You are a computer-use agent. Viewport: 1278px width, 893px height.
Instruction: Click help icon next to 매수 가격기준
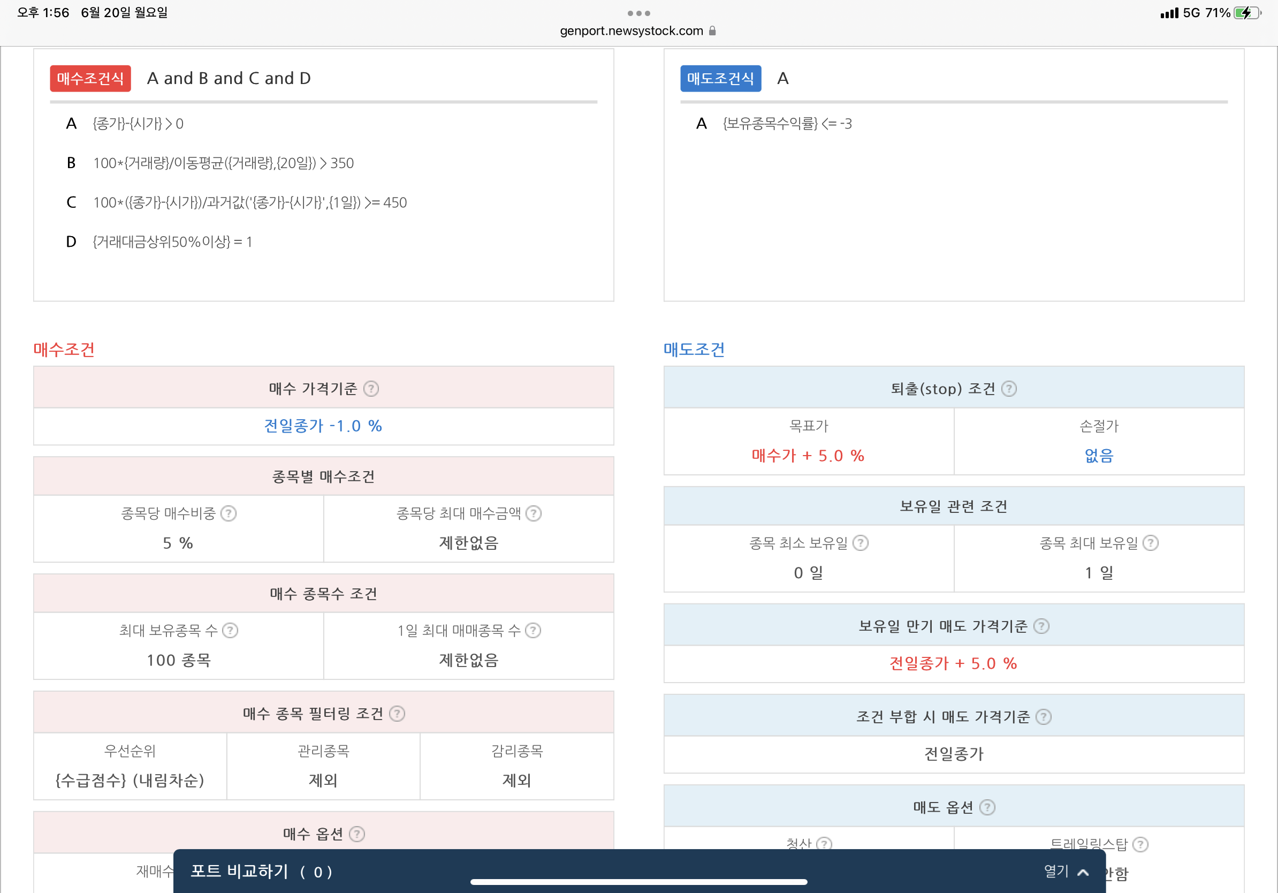tap(371, 389)
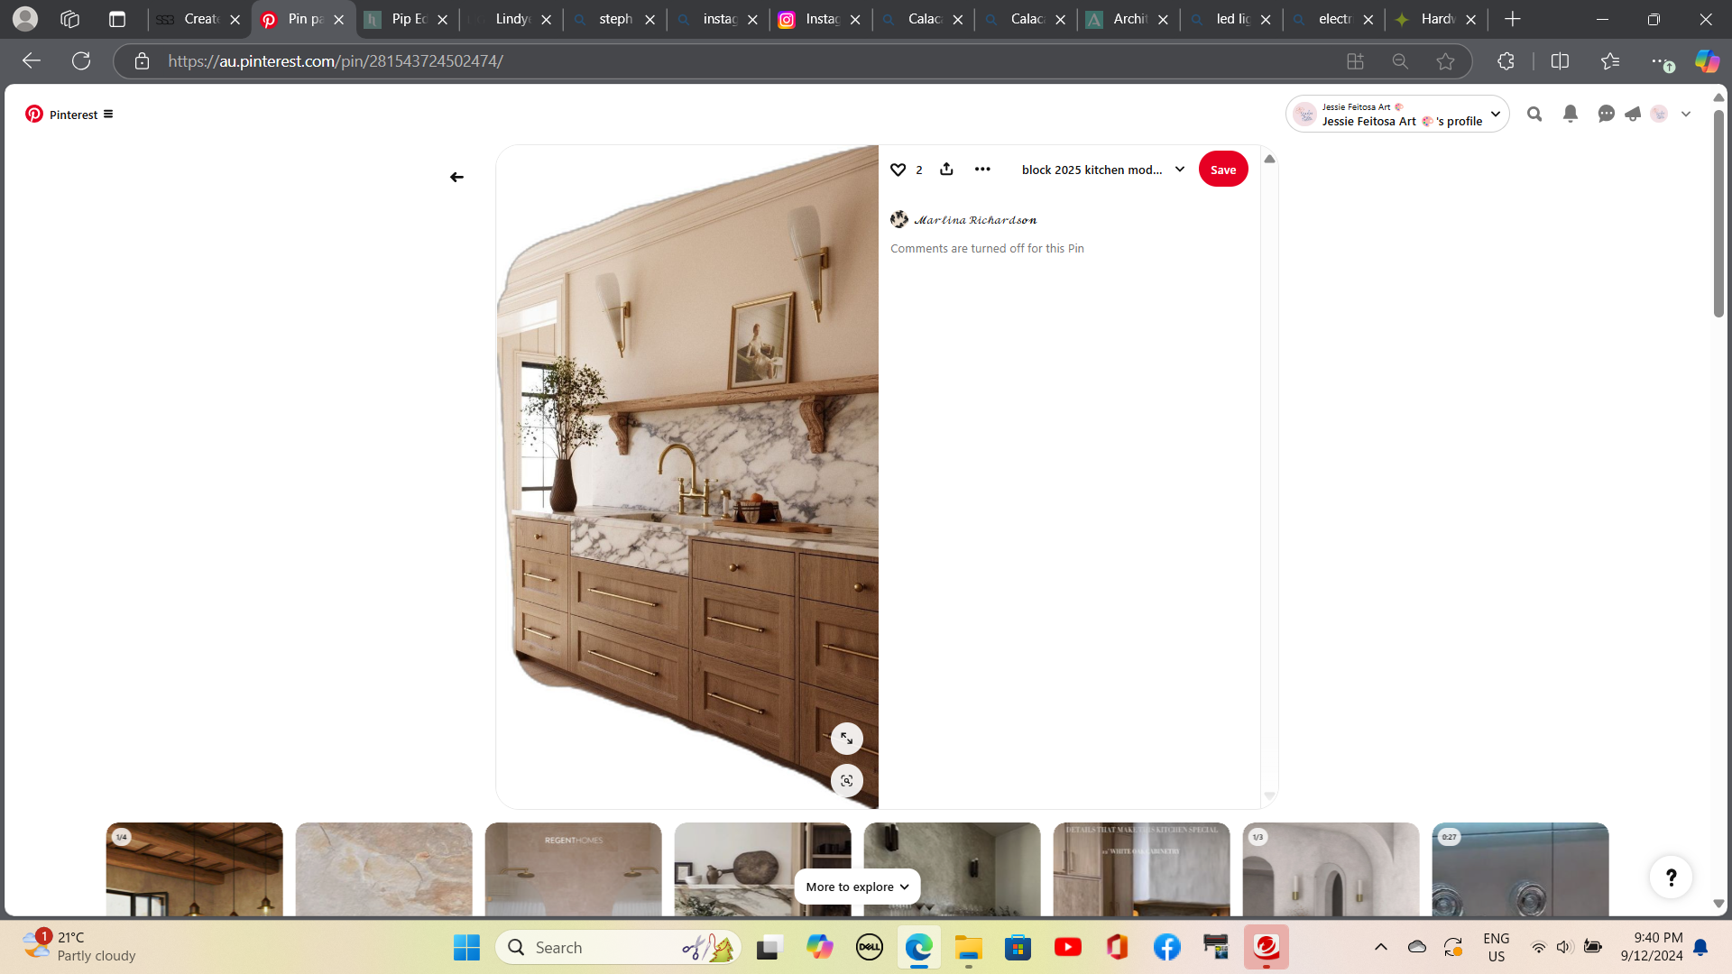Click the red Save button
Image resolution: width=1732 pixels, height=974 pixels.
click(x=1222, y=170)

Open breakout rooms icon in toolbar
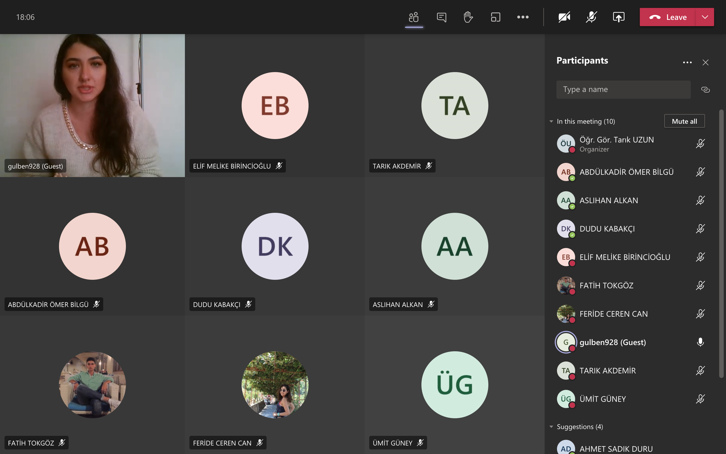[495, 17]
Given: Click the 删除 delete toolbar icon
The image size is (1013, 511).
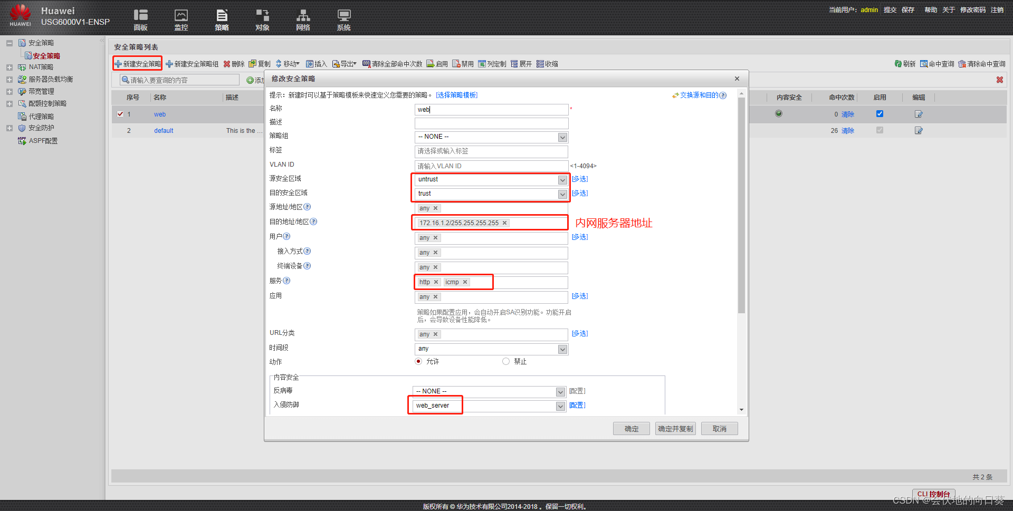Looking at the screenshot, I should (234, 63).
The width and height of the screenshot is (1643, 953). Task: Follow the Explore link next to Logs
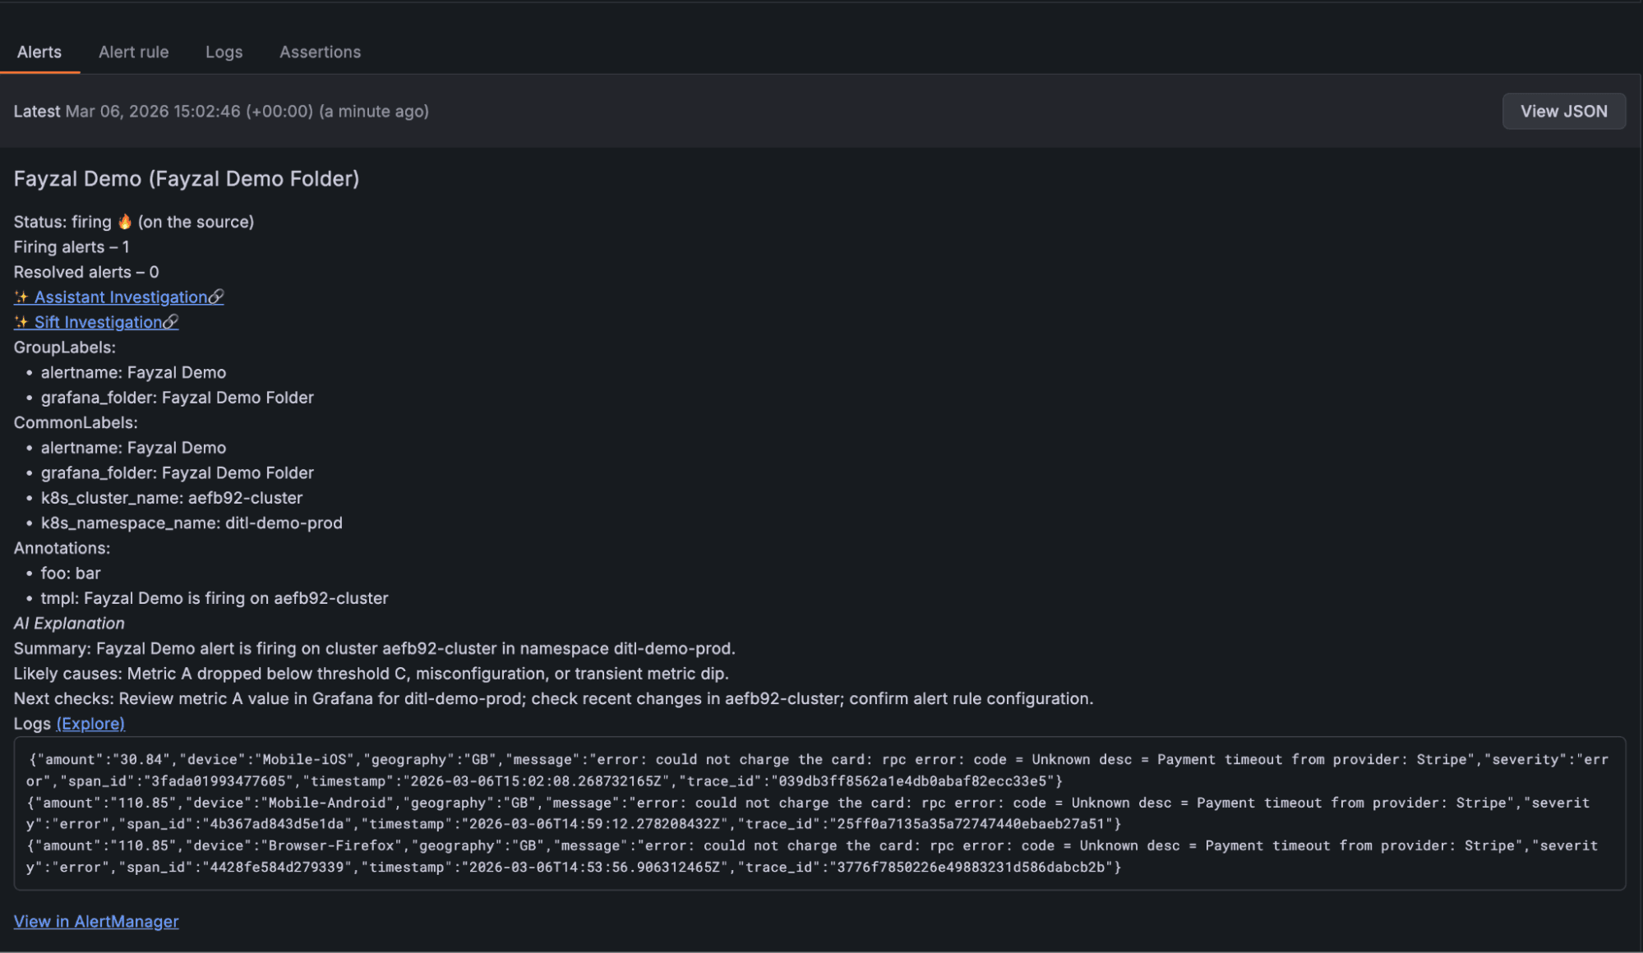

▶ **INSTRUCTIONS FOR THE TASK**
The reply has to reproduce every line above verbatim and contain no pictures.

▶ **EXERCISE ANSWER**
You are a computer-use agent. Viewport: 1278px width, 893px height.
Instruction: Click help icon next to 매수 가격기준
tap(371, 389)
Click the red Save button
Image resolution: width=1732 pixels, height=974 pixels.
click(x=1222, y=170)

Open breakout rooms icon in toolbar
[495, 17]
Given: Click the 删除 delete toolbar icon
The image size is (1013, 511).
Looking at the screenshot, I should (234, 63).
The width and height of the screenshot is (1643, 953). Task: Follow the Explore link next to Logs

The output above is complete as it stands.